§ **Texto do documento**
O combino já vinha de há alguns dias. A ideia era reunir um grupo de amigos e passar uma tarde de Sábado diferente, fora da grande cidade. Os destinos foram colocados a debate e a minha sugestão ganhou força, acabando por ser a escolhida: as ruínas do castelo de Okor, não muito longe de Praga, a noroeste do centro.

Mas o tempo acabou por nos pregar uma partida, apesar de anunciada. A previsão meteorológica já apontava para um dia de chuva e ventos fortes. Mesmo assim os aguerridos candidatos mantiveram a determinação… que contudo não resistiu à trovoada seguida de forte chuvada, da manhã.

§ **Extrato de dados**

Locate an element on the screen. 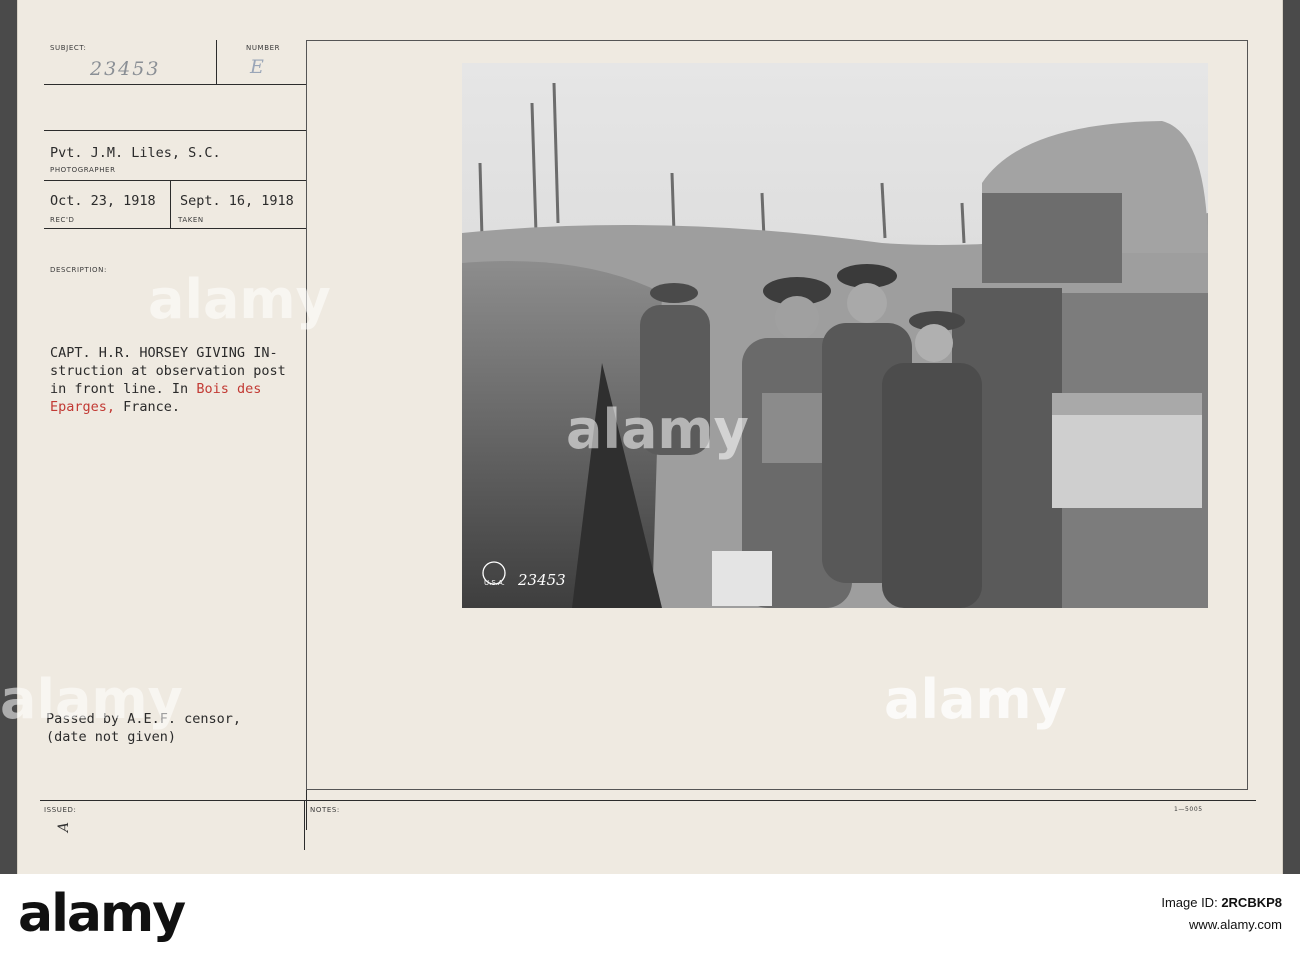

§ **Exercícios**
A) Reproduza do relato sobre o castelo de Okor o trecho que começa em "O combino já" e termina em "noroeste do centro.".
B) Dê seguimento ao relato sobre o castelo de Okor a partir da última frase apresentada.

§ **Respostas**
A)
O combino já vinha de há alguns dias. A ideia era reunir um grupo de amigos e passar uma tarde de Sábado diferente, fora da grande cidade. Os destinos foram colocados a debate e a minha sugestão ganhou força, acabando por ser a escolhida: as ruínas do castelo de Okor, não muito longe de Praga, a noroeste do centro.

B)
O meio-dia era a hora marcada, e acordei quinze minutos depois. Mas não chovia. Corri para fora da cama, despachei-me com as necessárias lides, e sai apressadamente, pensando que seria ainda possível encontrar o grupo de corajosos resistentes a meio-caminho. Não foi necessário. Um problema com o planeamento tinha atrasado a expedição, composta por… duas pessoas. Consegui apanhá-los uns escassos minutos antes da partida do autocarro, mas não fui o único. Mais três convivas corriam em nossa direcção. Mas estavam ainda a uns bons 200 metros e já não restava ninguém para entrar. Conseguiu-se uma solução de emergência, com uma conversa de empate que manteve o motorista do autocarro quieto e crescentemente impaciente. E assim se juntou o inusitado grupo, como sempre são estes: um português, um americano, uma canadiana, dois checos e um cão.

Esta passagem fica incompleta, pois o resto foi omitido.